The third lesson is that when a checklist is adopted as an organizationally-sanctioned activity, it has a side effect of requiring that the organization’s infrastructure, on-hand resources, and staffing be configured to enable the checklist to be successfully executed. This function was facilitated, in one deployment of checklists, by making an on-site executive part of the team responsible for deploying checklists. The executive was able to reconfigure the organization’s supply base so that needed materials were on hand, and further was able to persuade a supplier to package materials needed to execute the checklist together. Thus, ultimately, the checklist worked to reconfigure the organization and its supply chain.
Details
page 7-10. Philosophers essay on errors distinguishes between errors of ignorance and errors of ineptitude. The first seem more forgivable than the second, but in the context of performance of complex activities under time pressure. the latter seem inevitable.
page x. A patient in an intensive care unit undergoes 178 procedures a day.
page 38. Using a checklist to make sure 4 steps were carried out reduced the 10-day line infection rate from 11% to 0. Other examples showed reductions from 41% to 3% for untreated pain, and 70% to 4% in improper procedures for those on mechanical ventilators (resulting in a 25% decrease in cases of pneumonia).
page 43-44. In the Keystone initiative, getting project manager and executive participation in checklist roll out was key. Executives made sure that the required chlorhexidine soap was available (previously it was available in only 1/3 of the ICUs), and that required sterile drapes were stocked. After a while, the supplier of lines was persuaded to produce a kit that had both the soap and drapes in it.
page 46. In a checklist deployment to hospitals to reduce cardiac arrest fatalities, checklists were deployed to first responders (rescue squad personnel) and first coordinators (hospital operators) even though they were the least powerful. This enabled the organization to prepare by being alerted ahead of time and mustering the needed skills.
pages 65-68. The building construction checklist of both instrumental tasks (put together by 16 disciplines and looked over by subcontractors), and communications activities (“the submittal list” – who talks to whom when about what).
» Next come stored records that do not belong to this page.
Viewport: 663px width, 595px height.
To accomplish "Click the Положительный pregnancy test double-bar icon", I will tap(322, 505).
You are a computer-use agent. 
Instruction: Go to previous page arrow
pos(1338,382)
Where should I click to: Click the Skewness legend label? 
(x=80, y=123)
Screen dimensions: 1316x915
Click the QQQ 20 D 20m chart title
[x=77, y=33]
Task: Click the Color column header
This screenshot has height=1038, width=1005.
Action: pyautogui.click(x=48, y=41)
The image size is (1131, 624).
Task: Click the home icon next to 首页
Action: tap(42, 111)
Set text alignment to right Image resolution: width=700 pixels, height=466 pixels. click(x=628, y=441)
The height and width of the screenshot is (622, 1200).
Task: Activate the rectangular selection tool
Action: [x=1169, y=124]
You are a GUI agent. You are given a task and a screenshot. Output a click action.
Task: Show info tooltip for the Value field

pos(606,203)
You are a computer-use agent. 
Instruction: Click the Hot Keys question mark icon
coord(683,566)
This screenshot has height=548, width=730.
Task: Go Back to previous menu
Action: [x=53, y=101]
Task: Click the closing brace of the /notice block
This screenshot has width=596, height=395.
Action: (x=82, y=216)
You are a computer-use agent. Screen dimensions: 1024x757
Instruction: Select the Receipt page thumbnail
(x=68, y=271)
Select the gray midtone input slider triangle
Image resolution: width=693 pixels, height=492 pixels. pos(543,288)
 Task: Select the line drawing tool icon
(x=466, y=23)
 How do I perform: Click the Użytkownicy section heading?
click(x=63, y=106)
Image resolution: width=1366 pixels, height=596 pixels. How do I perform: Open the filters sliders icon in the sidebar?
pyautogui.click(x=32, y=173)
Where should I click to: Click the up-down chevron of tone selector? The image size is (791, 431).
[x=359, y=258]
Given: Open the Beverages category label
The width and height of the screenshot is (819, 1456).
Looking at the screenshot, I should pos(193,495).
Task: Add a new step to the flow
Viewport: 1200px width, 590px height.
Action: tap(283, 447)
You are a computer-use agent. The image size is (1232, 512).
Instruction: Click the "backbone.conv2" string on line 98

By ensuring that the right people are charged with talking at the right time, you radically lower the need for a single person to understand all the details of what is going on.
pages 76-80. Walmart and Katrina and empowering store owners. And Van Halen and brown M&M story as a procedural integrity check.
pages 95-97. The Proctor and Gamble soap in India study. The use of soap was made more systematic, and more pleasant.
pages 99-100: “Cleared for Takeoff” checklist for ensuring timely administration of pre-operative antibiotics. A mechanical forcing function (a metal tent stenciled with “cleared for takeoff over the scalpel that served as both a prompt and a legitimation of the nurse’s role in the process. Increase in proper antibiotic administration went from 60% to 89% (3 months) to 100% (10 months).
page 103. “‘That’s not my problem,’ is probably the worst thing people can think, whether they are starting an operation, taxiing an airplane full of passengers down the runway, or building a thousand-Foot skyscraper. But in medicine, we see it all the time.”
pages 107-110. Introductions among team members increase team affinity and empower lower status members to speak up. “When nurses were given a chance to say their names and mention concerns at the beginning of an operation, they were more likely to note problems and mention solutions.” Employee satisfaction rose 19% and OR nurse turnover went from 23% to 7%
page 120. Good vs. bad checklists. Would be nice to know more about this, rather than the obvious and rather sloganish comments in the book. …Nice point about getting leadership to adopt checklists first.
pages 154-155: WHO Safe Surgery Checklist results. Double-digit reductions.
http://www.youtube.com/watch?v=DOGJMOMHDJk
http://www.safesurg.org/uploads/1/0/9/0/1090835/surgical_safety_checklist_production.pdf
page 177. Item 1 on the checklist: “Fly the airplane.” … “The checklist gets the dumb stuff out of the way, the routines your brain shouldn’t have to occupy itself with.”